1967 film by Gene Nelson

The Cool Ones (also known as Cool, Baby Cool) is a 1967 American film directed by Gene Nelson, starring Roddy McDowall and Debbie Watson. It was written by Joyce Geller from an adaptation by Gene Nelson and Robert Kaufman.

Novelty singer Mrs. Miller performs in a cameo role, and the film features performances by the bands The Leaves and The Bantams as well as a brief appearance by Glen Campbell, playing a fictional singer.

==Plot==
Hallie Rodgers is a backup singer on the TV show Whizbang. One evening, she boldly steps out of the chorus and begins singing “Just One of Those Things.” The young people in the audience love her singing, but the producer Fred MacElewine fires her.

A little later she goes into a bar, and Cliff Donner, a former singing star, tells Hallie he saw her on television and liked her singing. Tony Krum, a music promoter, suggests Hallie and Cliff sing together, and the duo become popular recording artists. They also fall in love.

==Cast==

In an uncredited appearance, one of the dancers is Teri Garr, as one of the Whiz-Bam girls.

==Reception==
The film received mostly negative reviews, and it now is viewed as something of a 1960s cult musical.

Kine Weekly wrote: "Lacking in originality and star value, this film carnot expect to command any wide attention. Solely for the unsophisticated young. ... This film does not even have the advantage of a big name to sell it to pop fans.
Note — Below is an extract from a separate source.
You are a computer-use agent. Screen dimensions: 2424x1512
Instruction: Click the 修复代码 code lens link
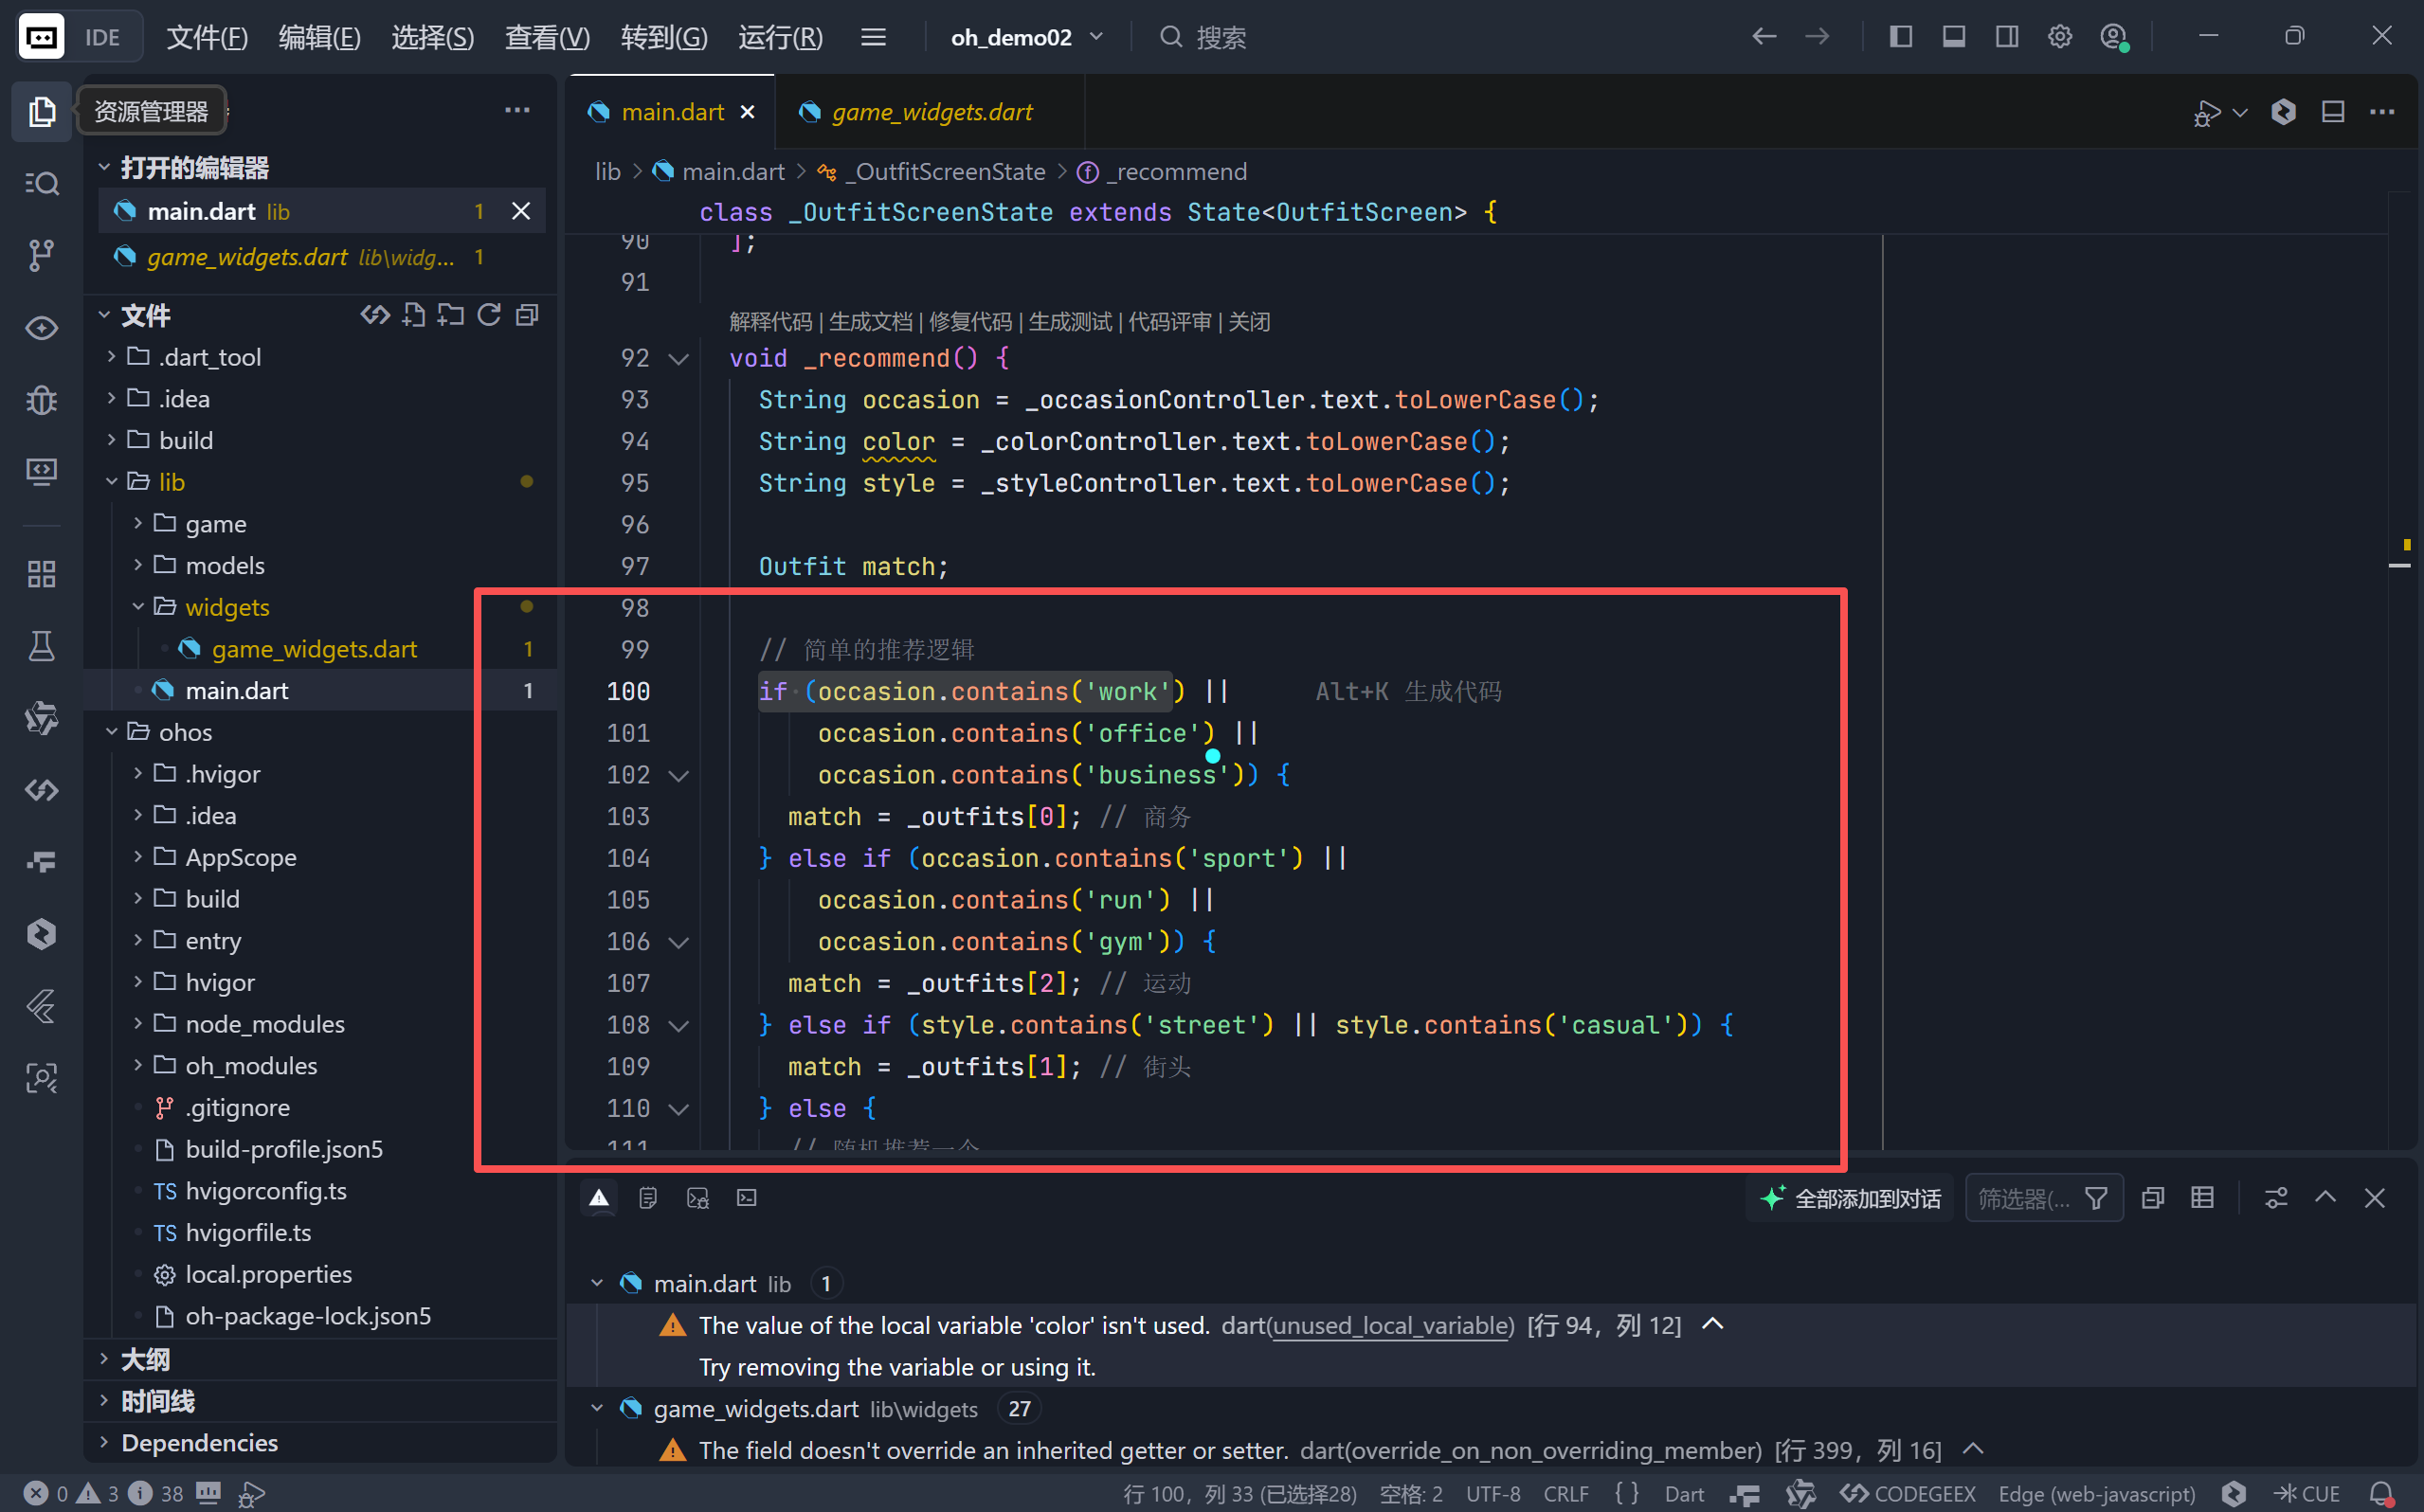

It has a novelettish plot, directed in routine fashion, and the songs include nothing particularly memorable."

Boxoffice wrote: "Fans of the rock 'n' roll school should respond with enthusiasm to this film ... The film will do its best business among the teenage audience, although adults not repelled by the music offered should also enjoy it. ... Roddy McDowall gives an often hilarious performance as the youngest self-made rock n' role [sic] talent manager in the world, rolling in millions and reveling in neurotic quirks"

Variety wrote: "The Cool Ones is a refreshing entry for the youth market. Loosely-constructed, story-wise, and frequently burdened with confusing continuity and some way-out characters, the William Conrad production still packs the type of ingredients acceptable to the juve crowd who compose much of today's audience. ... Gene Nelson's direction establishes a wild pace ... Action carries few surprises and telegraphs ahead, but it's pleasant enough as entertainment strikes a light note."

The New York Times wrote: "The Cool Ones [is] a rock 'n' roll comedy, so-called, about a pop singer (Debbie Watson) who is on the rise and a big-name crooner (Gil Peterson) who is on the skids. Roddy McDowall is their manager who engineers them into a publicity romance which has – shall we say? – repercussions. I venture to guess this will disgust even the kids."